++++ EXTRACTED RECORDS

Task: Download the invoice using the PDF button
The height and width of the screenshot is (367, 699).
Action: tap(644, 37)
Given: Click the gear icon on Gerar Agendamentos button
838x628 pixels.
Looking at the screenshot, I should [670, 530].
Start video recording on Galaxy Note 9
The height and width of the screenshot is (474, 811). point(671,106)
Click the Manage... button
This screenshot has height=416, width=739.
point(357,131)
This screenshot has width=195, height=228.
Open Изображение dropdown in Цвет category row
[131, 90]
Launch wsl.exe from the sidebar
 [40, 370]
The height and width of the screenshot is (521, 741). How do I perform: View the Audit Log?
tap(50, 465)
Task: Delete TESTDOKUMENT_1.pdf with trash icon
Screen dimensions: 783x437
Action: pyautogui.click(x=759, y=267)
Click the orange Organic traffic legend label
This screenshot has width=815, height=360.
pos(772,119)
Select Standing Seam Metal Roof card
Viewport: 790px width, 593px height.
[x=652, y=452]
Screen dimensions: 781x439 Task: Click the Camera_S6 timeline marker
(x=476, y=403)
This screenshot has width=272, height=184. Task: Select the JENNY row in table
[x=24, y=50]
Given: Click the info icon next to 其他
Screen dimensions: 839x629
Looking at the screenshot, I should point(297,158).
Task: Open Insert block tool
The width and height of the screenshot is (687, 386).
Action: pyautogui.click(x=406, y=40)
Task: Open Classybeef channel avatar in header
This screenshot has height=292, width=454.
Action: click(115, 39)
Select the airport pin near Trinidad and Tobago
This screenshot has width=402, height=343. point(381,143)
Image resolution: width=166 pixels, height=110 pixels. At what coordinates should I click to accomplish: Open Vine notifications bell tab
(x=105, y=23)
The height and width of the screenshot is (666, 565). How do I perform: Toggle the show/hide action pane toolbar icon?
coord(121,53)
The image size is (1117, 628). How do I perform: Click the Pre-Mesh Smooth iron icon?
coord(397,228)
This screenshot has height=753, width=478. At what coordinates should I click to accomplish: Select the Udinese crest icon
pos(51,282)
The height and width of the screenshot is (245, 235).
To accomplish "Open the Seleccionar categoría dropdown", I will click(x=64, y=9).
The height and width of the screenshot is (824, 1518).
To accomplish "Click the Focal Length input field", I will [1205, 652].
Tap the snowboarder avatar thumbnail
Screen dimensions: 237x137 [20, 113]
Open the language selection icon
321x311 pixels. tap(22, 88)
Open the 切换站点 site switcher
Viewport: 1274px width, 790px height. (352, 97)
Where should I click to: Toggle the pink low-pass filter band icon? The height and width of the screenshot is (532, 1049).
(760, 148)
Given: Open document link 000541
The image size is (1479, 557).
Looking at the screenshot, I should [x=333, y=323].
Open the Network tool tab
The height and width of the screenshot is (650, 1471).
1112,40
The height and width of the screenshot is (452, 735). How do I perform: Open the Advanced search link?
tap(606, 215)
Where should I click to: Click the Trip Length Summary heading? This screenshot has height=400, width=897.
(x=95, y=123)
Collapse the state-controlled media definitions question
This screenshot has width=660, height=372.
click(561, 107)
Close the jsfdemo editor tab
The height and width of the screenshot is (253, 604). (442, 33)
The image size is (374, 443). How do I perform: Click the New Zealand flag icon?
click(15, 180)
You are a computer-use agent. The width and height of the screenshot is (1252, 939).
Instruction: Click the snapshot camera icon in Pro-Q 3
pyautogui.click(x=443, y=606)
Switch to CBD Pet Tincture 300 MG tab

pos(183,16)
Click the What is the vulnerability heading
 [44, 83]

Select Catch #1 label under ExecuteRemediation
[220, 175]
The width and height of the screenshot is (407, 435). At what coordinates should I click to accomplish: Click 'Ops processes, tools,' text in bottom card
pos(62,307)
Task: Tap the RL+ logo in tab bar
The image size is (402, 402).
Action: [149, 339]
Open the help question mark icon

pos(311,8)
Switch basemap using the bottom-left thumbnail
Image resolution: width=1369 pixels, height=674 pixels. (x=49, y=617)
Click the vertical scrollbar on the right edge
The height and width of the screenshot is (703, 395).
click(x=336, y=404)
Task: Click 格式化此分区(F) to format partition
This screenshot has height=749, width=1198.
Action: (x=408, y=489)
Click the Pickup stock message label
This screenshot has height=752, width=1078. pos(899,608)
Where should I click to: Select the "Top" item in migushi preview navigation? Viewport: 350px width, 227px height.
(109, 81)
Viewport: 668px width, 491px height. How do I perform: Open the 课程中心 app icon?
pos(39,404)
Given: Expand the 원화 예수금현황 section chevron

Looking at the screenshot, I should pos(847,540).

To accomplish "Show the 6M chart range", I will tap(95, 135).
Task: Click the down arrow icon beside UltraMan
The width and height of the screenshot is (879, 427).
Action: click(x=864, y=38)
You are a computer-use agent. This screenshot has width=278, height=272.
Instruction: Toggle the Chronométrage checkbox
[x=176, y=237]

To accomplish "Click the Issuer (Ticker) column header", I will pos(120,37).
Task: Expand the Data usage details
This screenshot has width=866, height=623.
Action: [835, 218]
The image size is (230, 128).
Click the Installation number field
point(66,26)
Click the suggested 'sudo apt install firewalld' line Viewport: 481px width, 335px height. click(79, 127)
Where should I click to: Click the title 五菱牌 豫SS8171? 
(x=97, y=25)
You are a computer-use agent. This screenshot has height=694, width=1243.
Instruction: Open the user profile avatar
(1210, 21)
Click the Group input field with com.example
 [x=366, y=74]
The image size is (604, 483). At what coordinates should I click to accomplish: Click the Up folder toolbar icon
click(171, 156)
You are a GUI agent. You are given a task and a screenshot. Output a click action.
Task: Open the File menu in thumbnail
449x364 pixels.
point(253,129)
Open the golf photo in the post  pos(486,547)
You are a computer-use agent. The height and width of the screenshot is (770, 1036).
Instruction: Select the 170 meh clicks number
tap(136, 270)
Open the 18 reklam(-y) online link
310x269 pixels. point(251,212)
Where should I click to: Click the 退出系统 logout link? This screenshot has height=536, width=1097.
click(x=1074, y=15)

++++++++

*TASK INSTRUCTIONS*. Find every line in the records that has the word "header". Copy those lines.

*ANSWER TO THIS PROBLEM*.
Task: Open Classybeef channel avatar in header
To accomplish "Click the Issuer (Ticker) column header", I will pos(120,37).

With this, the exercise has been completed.